Wszystko zaczęło się od kolizji pociągu Intercity „Światowid” relacji Szczecin - Katowice z koparką 21 grudnia w pobliżu miejscowości Niedoradz. Koparka stała za blisko czynnego toru.
Po uderzeniu lokomotywa wypadła z torów. Pociąg zatrzymał się i na szczęście żaden z prawie 140 pasażerów nie odniósł obrażeń. Do składu podłączono inną lokomotywę, aby pasażerowie dotarli do celu.
W tym czasie służby kolejowe przystąpiły do ustawienia wykolejonej lokomotywy na tory. Około 17.30 elektrowóz stanął na szynach i - z niewyjaśnionych do tej pory powodów - zaczął się staczać, nabierając prędkości.

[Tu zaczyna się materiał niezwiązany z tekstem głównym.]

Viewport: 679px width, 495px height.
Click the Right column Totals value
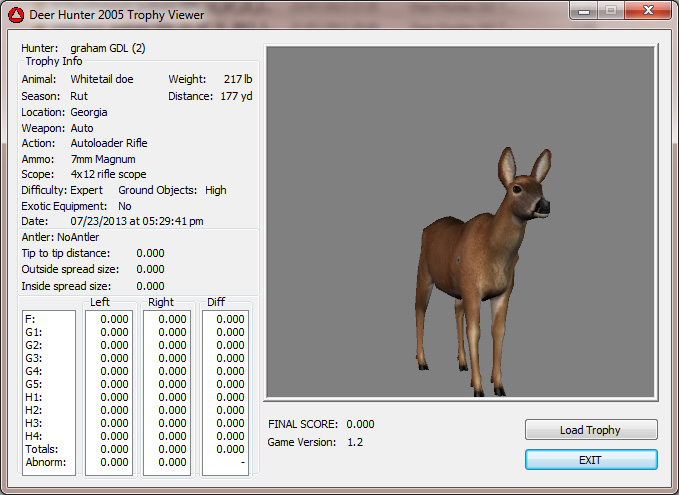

- Tor, po którym jechała lokomotywa był zabezpieczony, podobnie, jak wszystkie trzy przejazdy kolejowe. Po zamkniętym torze lokomotywa przejechała ok. 15 km i zatrzymała się w przewidywanym miejscu przed Nową Solą - skomentował wydarzenie Mirosław Siemieniem, rzecznik PKP PLK S.A.
Sprawę bada policja. Prawdopodobnie zdarzenie będzie też wyjaśniać Prokuratura Okręgowa w Zielonej Górze.
- Na miejscu zdarzenia pracowali policjanci i gromadzili dowody. Przypuszczam, że wyniki prac policji wpłyną do prokuratora jeszcze dzisiaj lub tuż po świętach - powiedział Zbigniew Fąfera, rzecznik prasowy Prokuratury Okręgowej w Zielonej Górze.
Okoliczności wydarzenia wyjaśnia też specjalna komisja PKP.